In a recent editorial in the journal, He et al state that the association between sugar-sweetened beverage consumption and blood pressure may be mediated, at least in part, by salt intake. We take the issue with several points made by the authors and make a case for quite different conclusions.

The authors state that, “salt is a major drive to thirst”; “an increase in salt intake will increase the amount of fluid consumed, and if part of this fluid is in the form of soft drinks, [sugar] will be increased proportionately.” In other words, salt consumption drives fluid intake, and sugar may just, coincidentally, come along for the ride. We would argue something more akin to the opposite. Sugar consumption leads to insulin spikes, low blood sugar, and hunger. Sugar is a major drive to hunger; an increase in sugar will increase the amount of food consumed, and if part of this food is in the form of processed foods, sodium will be increased proportionately. In other words, sugar consumption drives food intake, and sodium may just, coincidentally, come along for the ride.

Processed foods are the principal source of dietary sodium ; they also happen to be predominant sources of added sugars.

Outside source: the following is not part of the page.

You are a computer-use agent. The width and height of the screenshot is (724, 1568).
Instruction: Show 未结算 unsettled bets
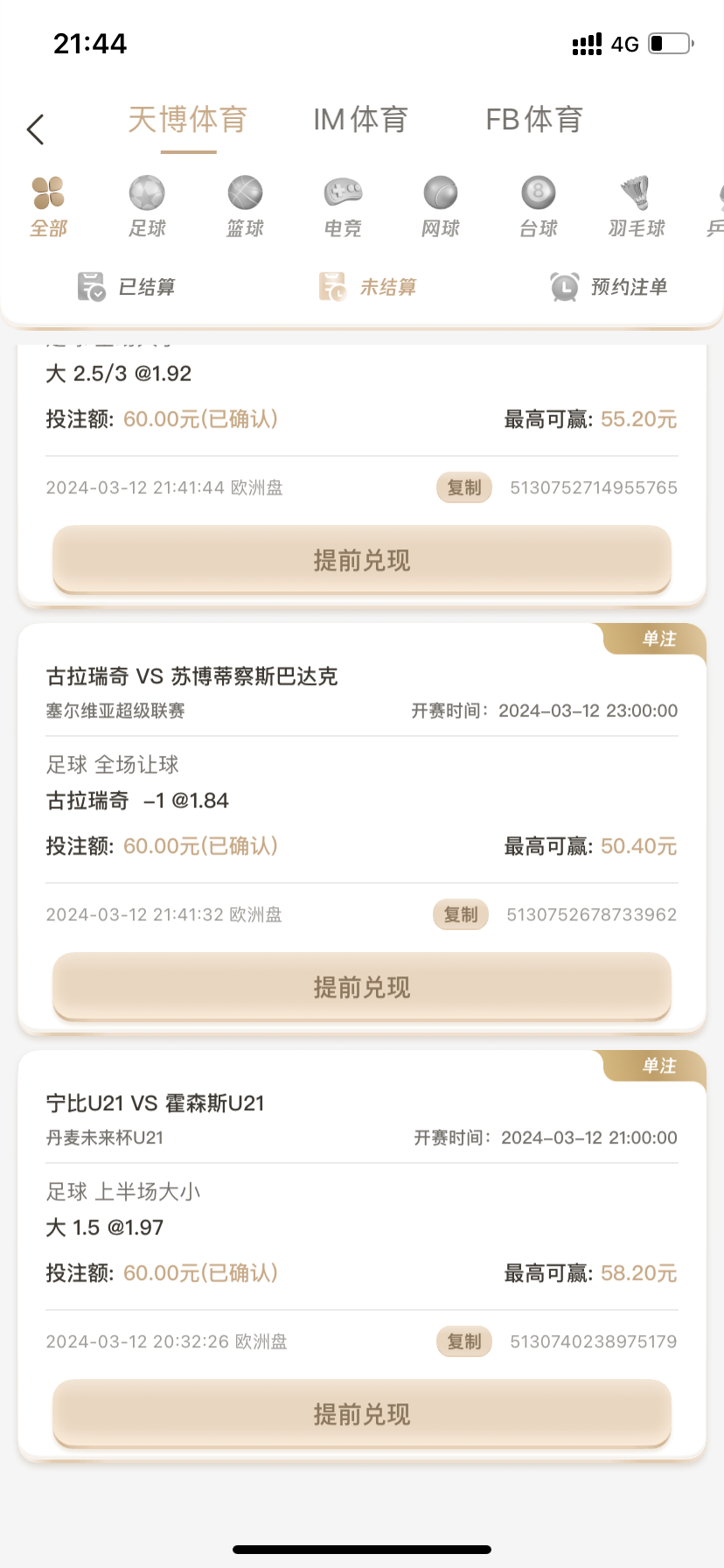368,287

Dietary sodium intake tracks with the consumption of added sugars, but it is that sugar, not the salt, that may be the actual causative factor for increased blood pressure. This notion is supported by meta-analyses of randomized controlled trials suggesting that sugar is more strongly related to blood pressure in humans than sodium. Moreover, the fructose component of commonest sugars has been shown to increase blood pressure in a manner independent of sodium intake and salt sensitivity. Encouraging consumers to hold the sugar, not the salt, may be the better dietary strategy to achieve blood pressure control.

The authors go on to state that “sugar in soft drinks stimulates insulin secretion which could lead to sodium and water retention and, thereby, possibly increasing blood pressure.” Although this might be true, clinical trial data do not support the notion that retention of sodium is clinically significant in regards to increased blood pressure with sugar-sweetened beverages. In a trial of 20 healthy normotensive men, consumption of a sucrose-sweetened beverage led to a significant increase in blood pressure, whereas consumption of a fructose-sweetened beverage did not, although the fructose-sweetened beverage had the greater antinatriuretic effect. What this result suggests is that retention of sodium is not the main mechanism for sugar’s ability to elevate blood pressure. Another, more likely, mechanism is activation of the sympathetic nervous system—both directly through sugar’s effect on the ventromedial hypothalamus and indirectly through hyperinsulinemia—with resultant changes to heart rate and vascular tone. Hyperleptinemia, increased production of methylglyoxal, and reductions in adenosine triphosphate—leading to reductions in nitric oxide—may also play a role ( Figure 1 ). Activation of the sympathetic nervous system by fructose is supported by its ability to increase blood pressure and heart rate in humans on acute ingestion.

Hypertensive mechanisms of fructose. Arrows represent direct effects or indirect effects through intermediates, which are not shown for simplicity. ATP = adenosine triphosphate; NO = nitric oxide; RAS = renin-angiotensin system; RNS = reactive nitrogen species; ROS = reactive oxygen species.

He et al conclude that, “A reduction in population salt intake, which can easily be made by slowly reducing the amounts of salt added to foods by the food industry, will lead to a reduction in population blood pressure and cardiovascular mortality, as demonstrated in the UK and Finland.” But such ecological associations hardly prove causation. Data from randomized trials and prospective cohort studies suggest that lowering sodium intake could actually increase mortality for those with diabetes and heart failure (both of which are growing in prevalence in the general population). Moreover, even in healthy subjects, low sodium intake may predispose to insulin resistance, and a meta-analysis implicates low sodium intake in elevating cardiovascular risk through unhealthy lipid and neuroendocrine profiles.

Beyond concerns related to sodium directly, the suggestions by He et al for “reducing the amounts of salt added to foods by the food industry” could have broader unintended consequences for the population in general. Human intake of sodium occurs in a remarkably narrow range across varied populations, suggesting tight physiological regulation. If prepared and processed foods became less salty, it is entirely possible that people would eat more of them to obtain the sodium their physiology demands ( Figure 2 ). Would the concomitant increase in added sugars and other refined carbohydrates, transfats and other processed oils, and chemical colorings, flavorings, and preservatives from the increased consumption of processed foods result in overall benefit for population health?

Unintended consequences of population-wide sodium restriction.

The investigators state that “a reduction in salt intake will cause a reduction in sugar sweetened soft drink consumption and, thereby, a decrease in obesity and type II diabetes.” We argue the opposite ( Figure 2 ); a reduction in salt intake may lead to an increased intake in processed foods (and added sugars) and, thereby, increase the risk of diabetes, obesity, and cardiovascular disease. We do, however, agree with the authors that, “efforts to reduce soft drink consumption combined with a gradual reduction in the amounts of sugar added to soft drinks will provide additional beneficial effects on health.”